![spark.png](attachment:spark.png)
# Apache Spark
* Apache Spark is an analytics engine and framework to perform cluster computing. The inherent nature of Spark is parallel processing which allows it to complete the tasks in the fastest way possible. 
* Spark is **polyglot** which means it can be run on top of many programming languages such as Java, Scala, Python, and R.
* Spark runs everywhere. Spark runs on Hadoop, Apache Mesos, Kubernetes, standalone, or in the cloud. It can access diverse data sources.
* Spark uses DAG (Directed Acyclic Graph) to schedule tasks.

[Reference](https://spark.apache.org/)



## Spark Session
* The entry point to programming Spark with the Dataset and DataFrame API.
* Spark Session helps us to create and manipulate DataFrames.

In [None]:
'''Install pyspark'''
!pip install pyspark

In [None]:
import math
import numpy as np 
import pandas as pd  
import pyspark
from pyspark.sql import SparkSession
from pyspark.sql.functions import isnan, when, count, col, isnull, asc, desc, mean

'''Create a spark session'''
spark = SparkSession.builder.master("local").appName("DataWrangling").getOrCreate()
'''Set this configuration to get output similar to pandas'''
spark.conf.set('spark.sql.repl.eagerEval.enabled', True)

In [None]:
df = spark.read.csv('../input/titanic/train.csv',header=True)
df.limit(5)

In [None]:
'''Find the count of a dataframe'''
df.count()

# Count of values in a column

In [None]:
df.groupBy('Sex').count()

# Find distinct values of a column in a dataframe

In [None]:
df.select('Embarked').distinct()

# Select specific set of columns in a dataframe

In [None]:
'''Select a single column'''
df.select('Survived').limit(2)

In [None]:
df.select('Survived', 'Age', 'Ticket').limit(5)

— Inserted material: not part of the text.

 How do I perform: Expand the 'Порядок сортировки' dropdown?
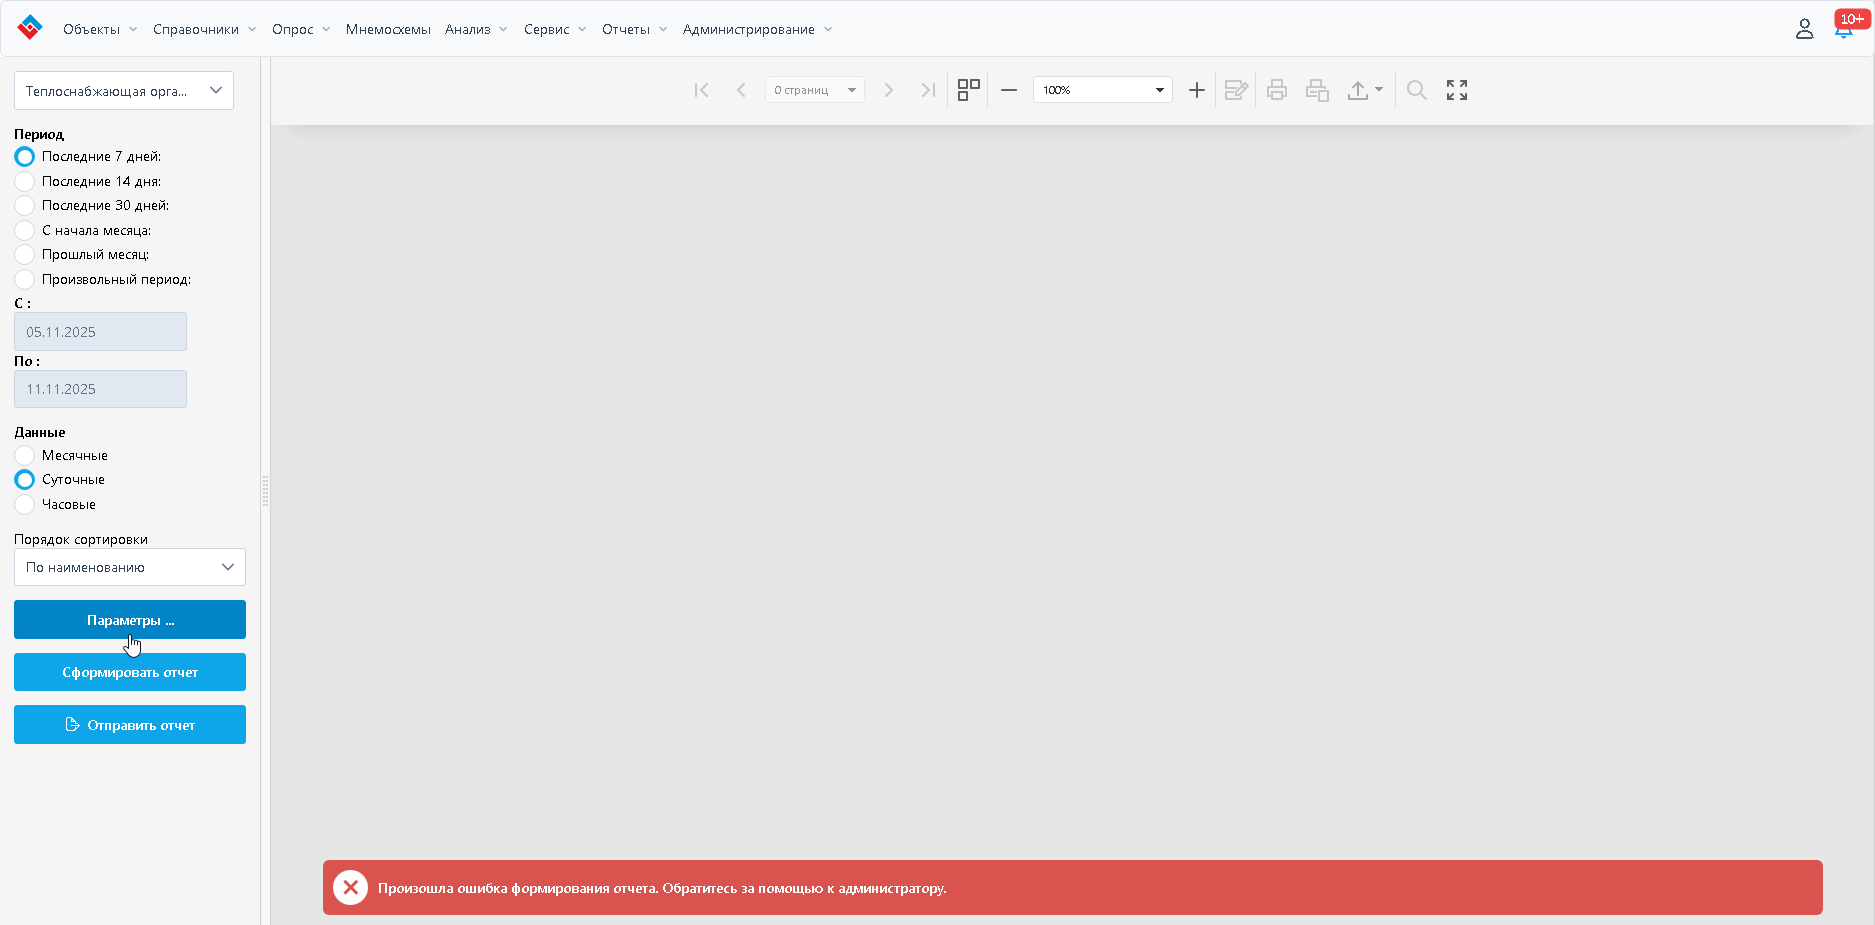coord(130,567)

# Find the count of missing values

In [None]:
'''Find the count of missing values'''
df.select([count(when(isnull(column), column)).alias(column) for column in df.columns])

# Filtering null and not null values

In [None]:
'''Find not null values of 'Age' '''
df.filter(col('Age').isNotNull()).limit(5)

In [None]:
'''Another way to find not null values of 'Age' '''
df.filter("Age is not NULL").limit(5)

In [None]:
'''Find the null values of 'Age' '''
df.filter(col('Age').isNull()).limit(5)

In [None]:
'''Another way to find null values of 'Age' '''
df.filter("Age is NULL").limit(5)

# Filling in missing values

In [None]:
'''Find the mean of the column "Age" '''
mean_ = df.select(mean(col('Age'))).take(1)[0][0]
mean_ = math.ceil(mean_)

In [None]:
'''Find the value counts of Cabin and select the mode'''
df.groupBy(col('Cabin')).count().sort(desc("count")).limit(5)

In [None]:
'''Find the mode of'''
embarked_mode = df.groupBy(col('Embarked')).count().sort(desc("count")).take(1)[0][0]

In [None]:
'''Fill the missing values'''
df = df.fillna({'Age':mean_,'Cabin':'C23','Embarked':embarked_mode})

# Dropping columns

In [None]:
'''Drop a single column'''
df.drop('Age').limit(5)

In [None]:
'''Drop multiple columns'''
df.drop('Age', 'Parch','Ticket').limit(5)

# Sorting columns

In [None]:
'''Sort age in descending order'''
df.sort(desc('Age')).limit(5)

In [None]:
'''Sort "Parch" column in ascending order and "Age" in descending order'''
df.sort(asc('Parch'),desc('Age')).limit(5)

# Groupby and aggregation

In [None]:
'''Finding the mean age of male and female'''
df.groupBy('Sex').agg(mean('Age'))

In [None]:
'''Finding the mean Fare of male and female'''
df.groupBy('Sex').agg(mean('Fare'))